If National did this, they would be suffer much the same fate as Kevin Rudd just has (fallen behind in the polls for the first time ever), but arguably even more.

But New Zealand has been committed to it since the trading legislation passed in 2008 by the previous Labour-Greens Government.

The present Government came into power that same year, on an election promise to improve the scheme passed by Labour and the Greens. Their mandate wasn’t to dismantle or delay it but to improve it.

The failure of Copenhagen has happened since then, and we should respond to that failure. But scrapping the entire scheme is daft and would lead to higher Government debt.

Had the Government sought to dismantle or delay it we would have had a fourth parliamentary/select committee process in as many years, with even more divisive, rancorous debate.

With Labour committed to returning New Zealand to the previous draconian emissions scheme and the Greens unwilling to compromise on their stance, the issue would have become a long-running, festering sore.

Labour’s scheme had less protection for trade exposed industries, and would see greater costs on businesses, despite their competitors not having them.

Taking the longer view, it’s hard to deny the certainty that the world is headed towards a price on carbon. Whether it’s by way of carbon taxes or emissions trading schemes and whether within two years or 20, the clear intent of Governments around the world is to restrain emissions using economic tools.

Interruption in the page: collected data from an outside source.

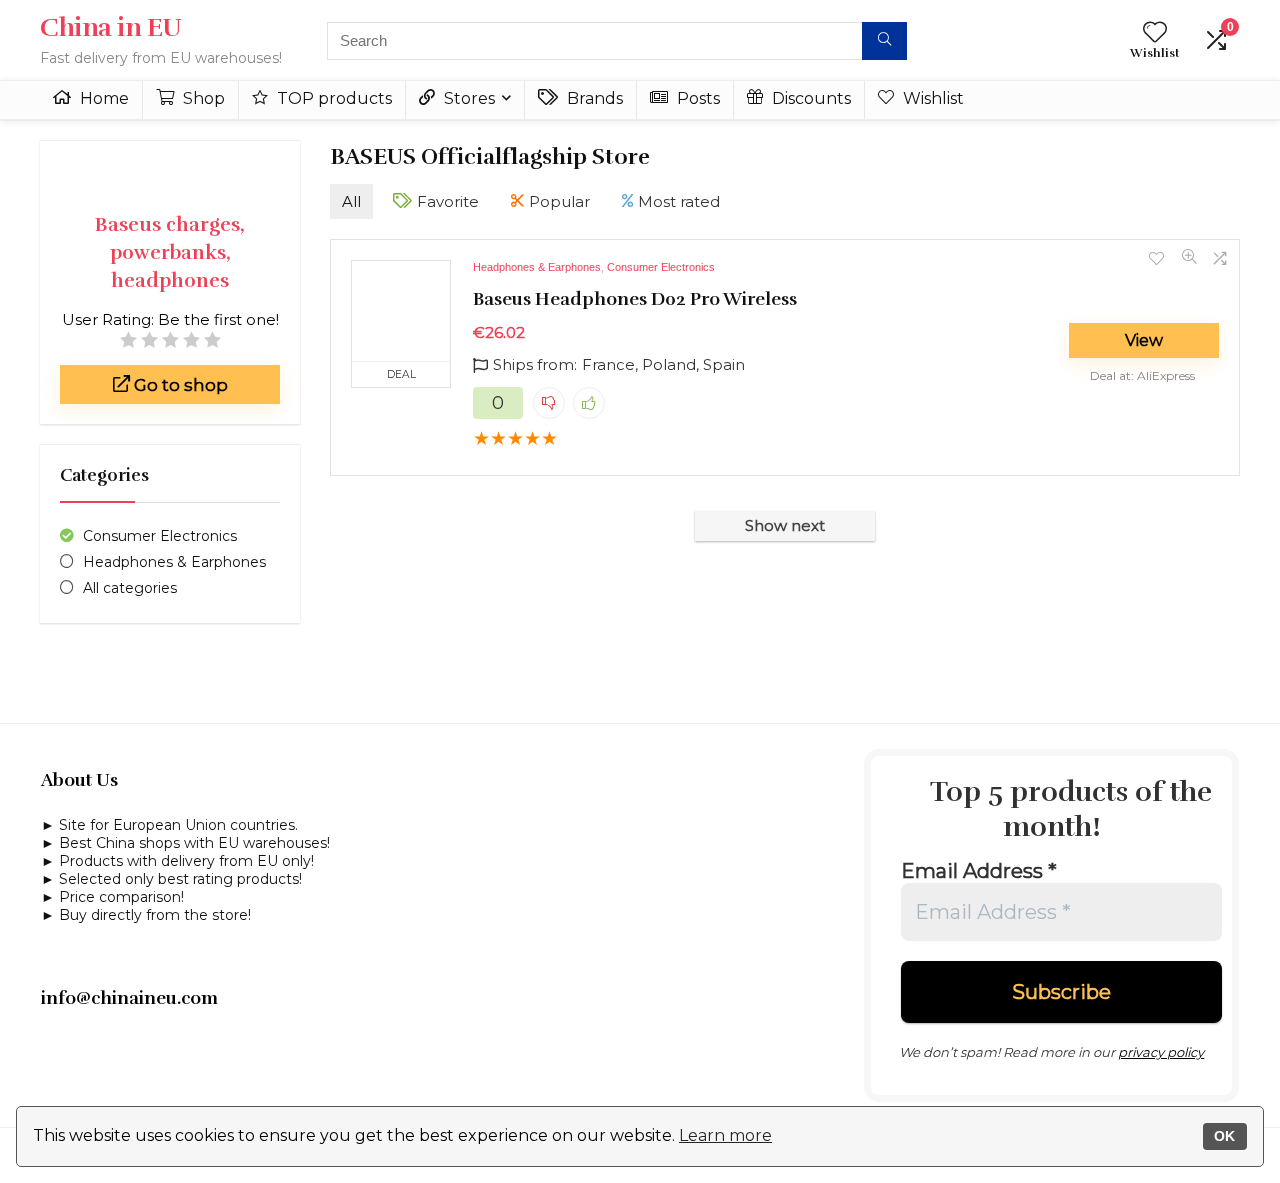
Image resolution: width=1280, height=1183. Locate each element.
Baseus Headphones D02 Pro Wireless (635, 299)
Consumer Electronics (160, 536)
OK (1224, 1136)
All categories (130, 588)
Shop (202, 98)
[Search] (884, 41)
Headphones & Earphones (174, 562)
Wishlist (931, 98)
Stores (467, 98)
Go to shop (179, 385)
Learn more (725, 1135)
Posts (696, 98)
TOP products (332, 98)
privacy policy (1161, 1052)
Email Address (979, 871)
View (1144, 340)
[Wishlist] (1155, 33)
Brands (593, 98)
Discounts (809, 98)
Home (102, 98)
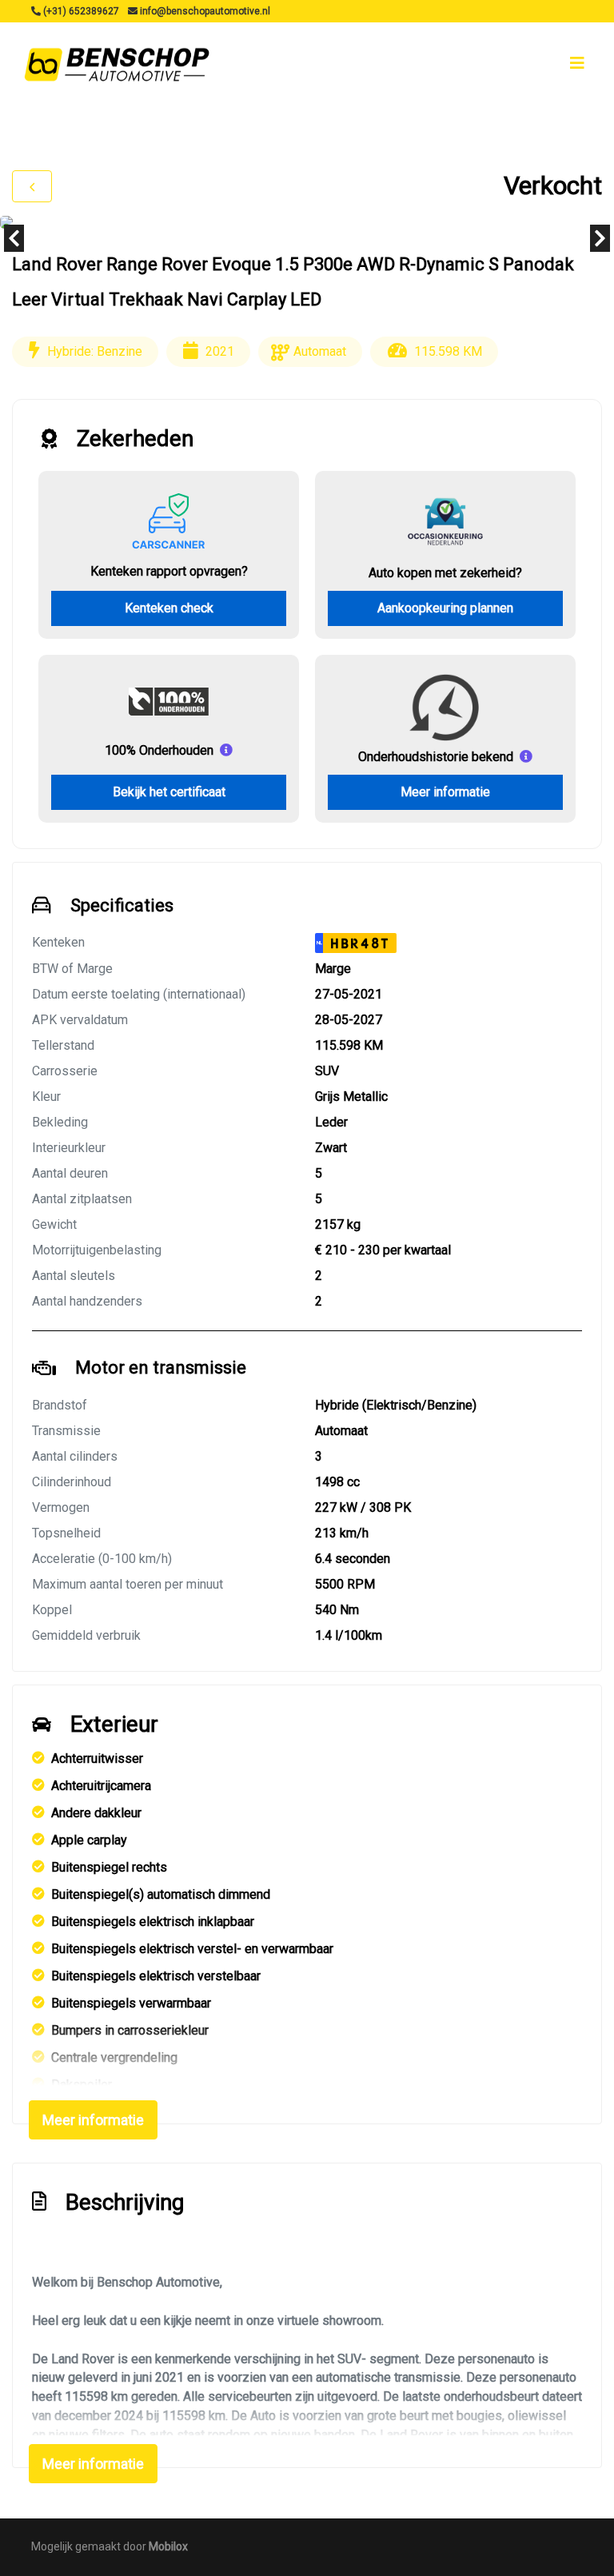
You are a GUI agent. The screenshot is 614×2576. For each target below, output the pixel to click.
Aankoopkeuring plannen (445, 608)
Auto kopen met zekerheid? (445, 572)
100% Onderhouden (159, 750)
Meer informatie (445, 792)
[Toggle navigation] (577, 63)
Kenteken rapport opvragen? (169, 571)
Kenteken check (169, 608)
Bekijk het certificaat (169, 792)
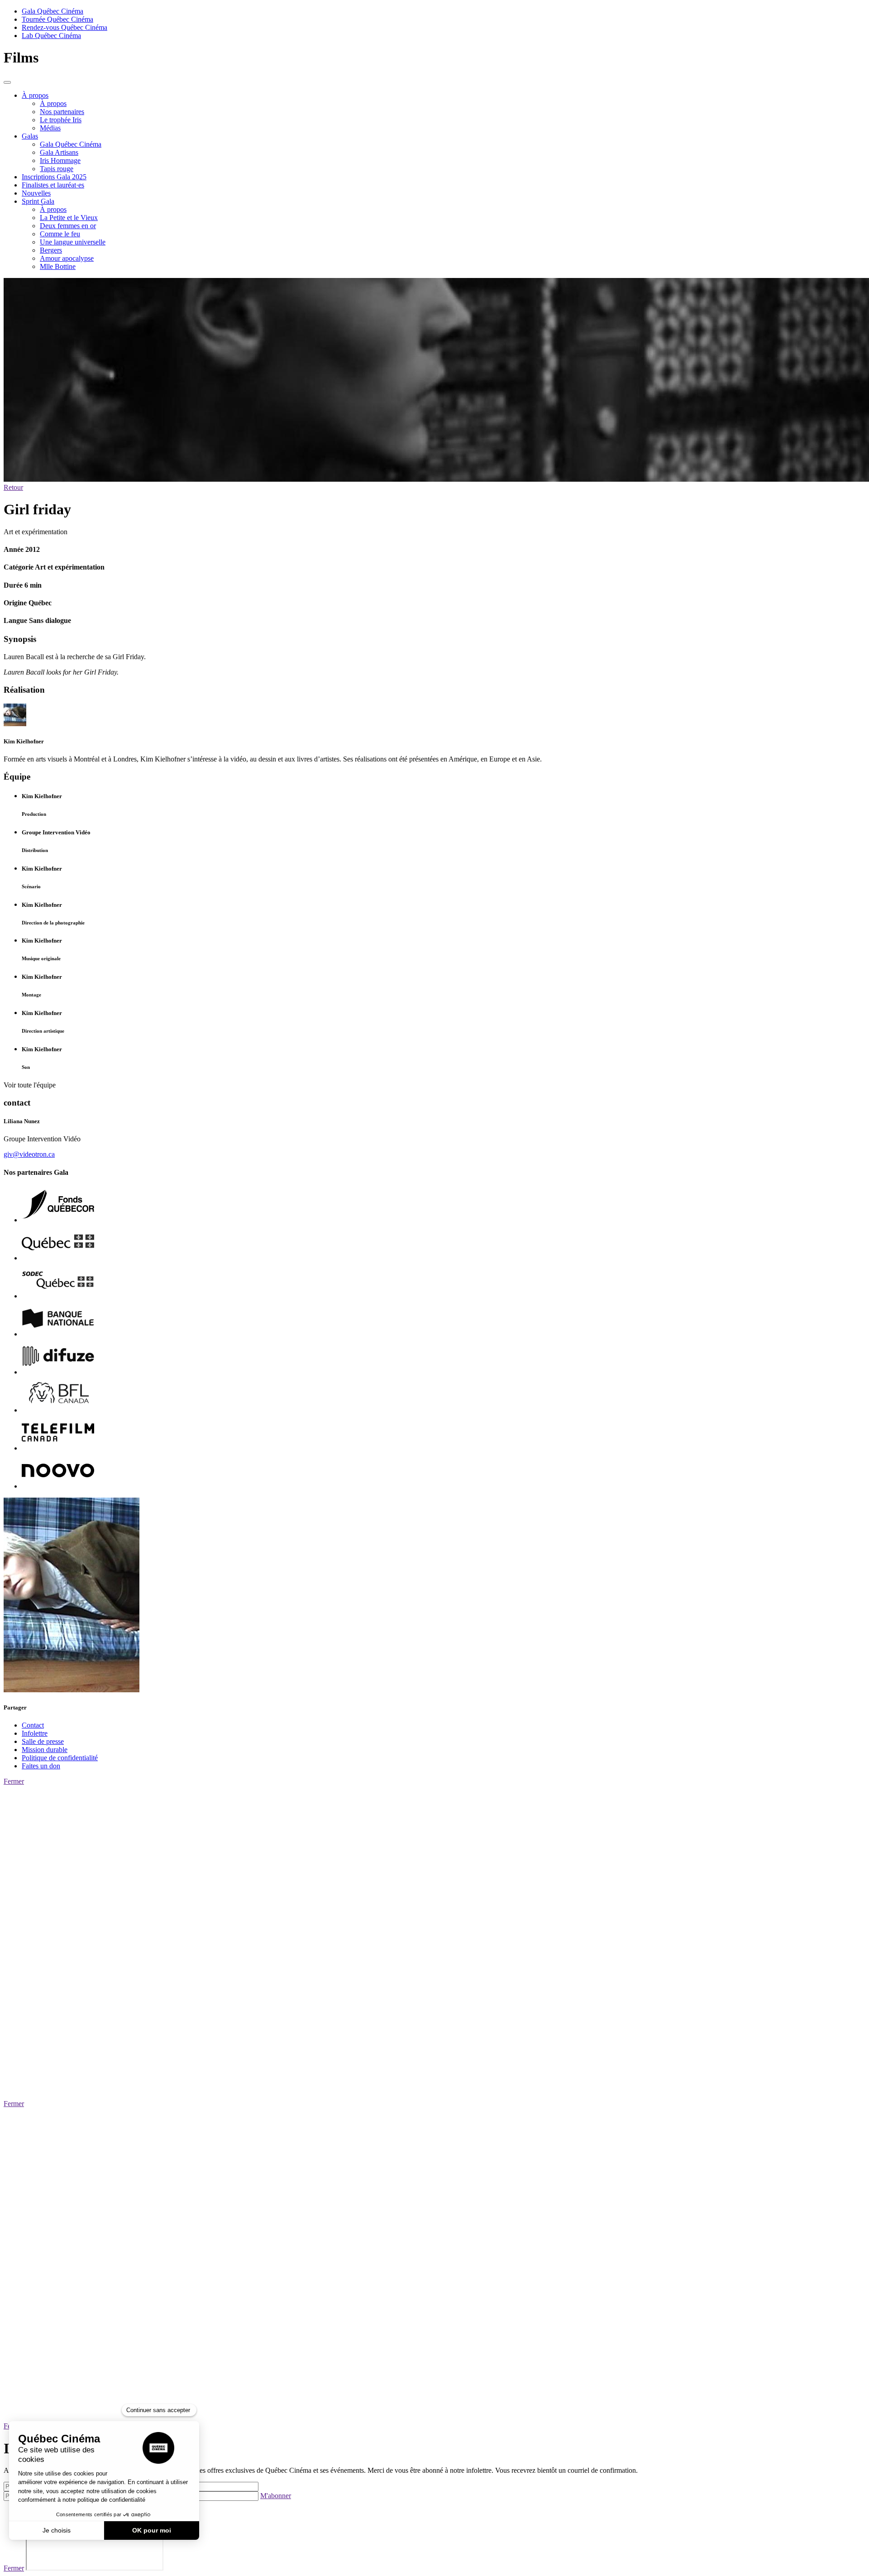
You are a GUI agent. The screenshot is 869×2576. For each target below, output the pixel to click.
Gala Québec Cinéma (52, 11)
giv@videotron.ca (29, 1154)
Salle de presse (43, 1741)
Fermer (14, 1781)
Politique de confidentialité (60, 1758)
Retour (13, 487)
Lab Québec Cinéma (51, 35)
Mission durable (44, 1749)
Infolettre (35, 1733)
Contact (33, 1725)
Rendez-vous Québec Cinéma (64, 27)
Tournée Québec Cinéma (57, 19)
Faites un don (41, 1766)
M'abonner (275, 2495)
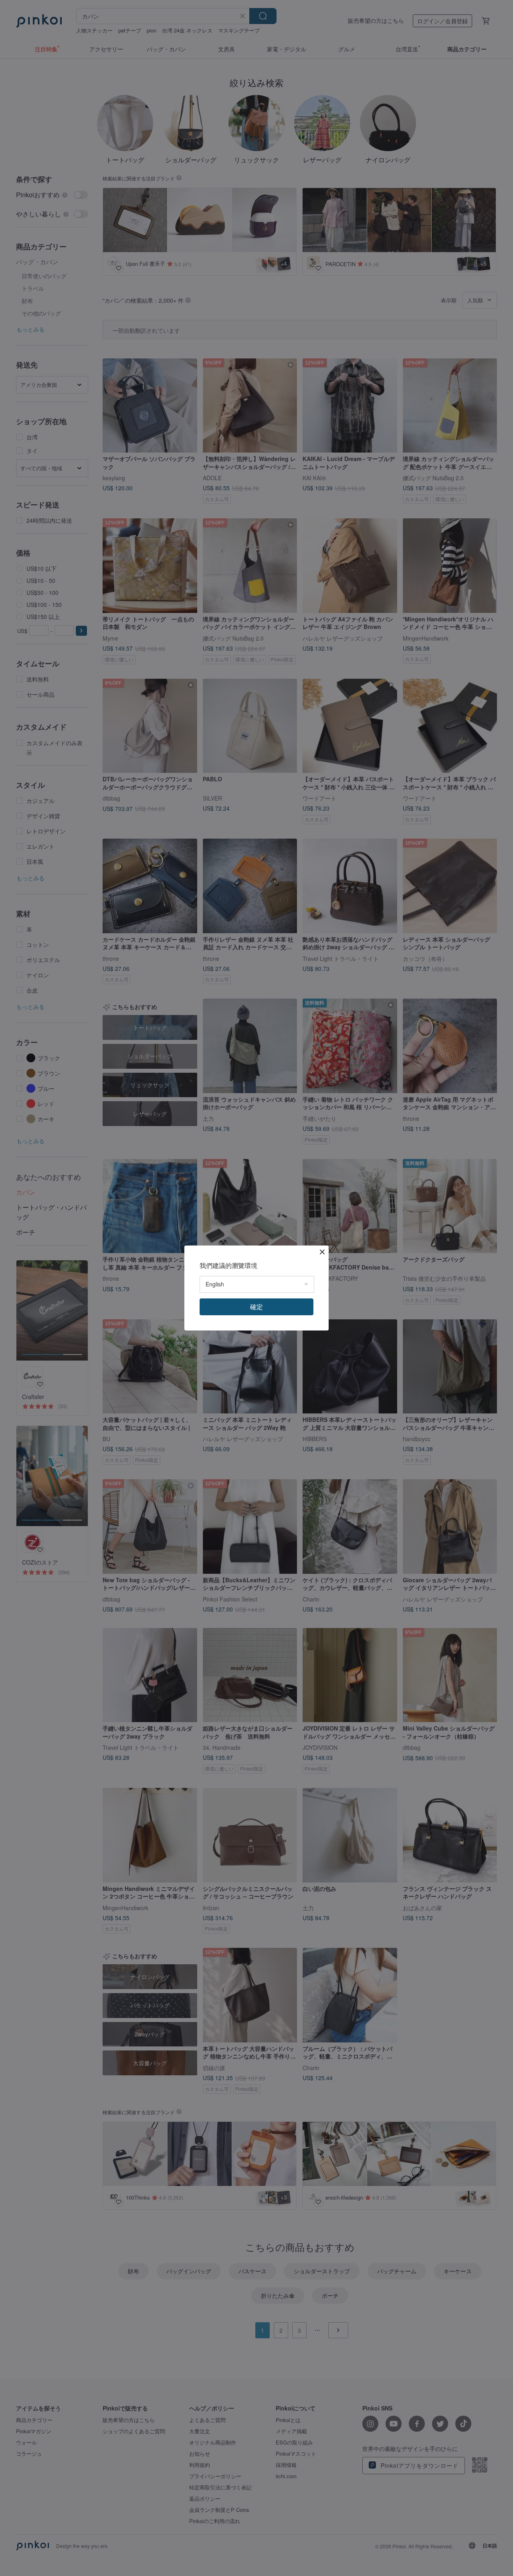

I agree a price on carbon is almost inevitable. Even if you do not believe the claimed indirect warming effects of carbon emissions (which there is debate about), even the direct warming effects (which there is almost no debate about) makes a price on carbon sensible.

Official figures show New Zealand is on track to meet our 2012 Kyoto target. In 2012 our gross emissions will be 23 per cent higher than in 1990, but this will be more than offset by forests planted since 1989, with many New Zealand foresters actively receiving tradeable carbon credits.

This is key. Forestry is already in the scheme. You can not simply scrap a scheme that has already started. Forest owners are owed hundreds of millions of dollars for their forests under the scheme.

The fact that we already had the legislation as far back as 2008 and the kinds of decisions made by other Governments over the last year have led to the situation where New Zealand is now a leader in taking action on emissions, rather than our desired position of fast follower.

And this is a concern. But the answer is not to scrap a scheme that has been in place since 2008. It is to use the 2011 review to decide whether to amend the rate at which businesses get exposed to the full cost of carbon, and when sectors such as agriculture enter the scheme.

We are scheduled to have a review of the scheme before the end of next year. believes this review should be brought forward starting no later than the end of this year.

The review should cover issues like the cost impact on consumers and businesses, competitive disadvantage issues and the position of agriculture and other sectors within the scheme.

Positions need to be developed based on current economic and international considerations.

We should all keep in mind the fact that the world’s consumers are increasingly seeking low-carbon goods and services and our trading scheme is the vehicle for nudging our producers on to a profitable low-carbon path.

And we shouldn’t forget that taking action to reduce emissions and look after our environment is, in the long run, the right thing to do.

I think it would be useful to wait for the Mexico conference, and see if that is as unproductive as Copenhagen. If it is, then the review of the should look towards slowing or delaying the impact of the ETS in trade exposed sectors especially.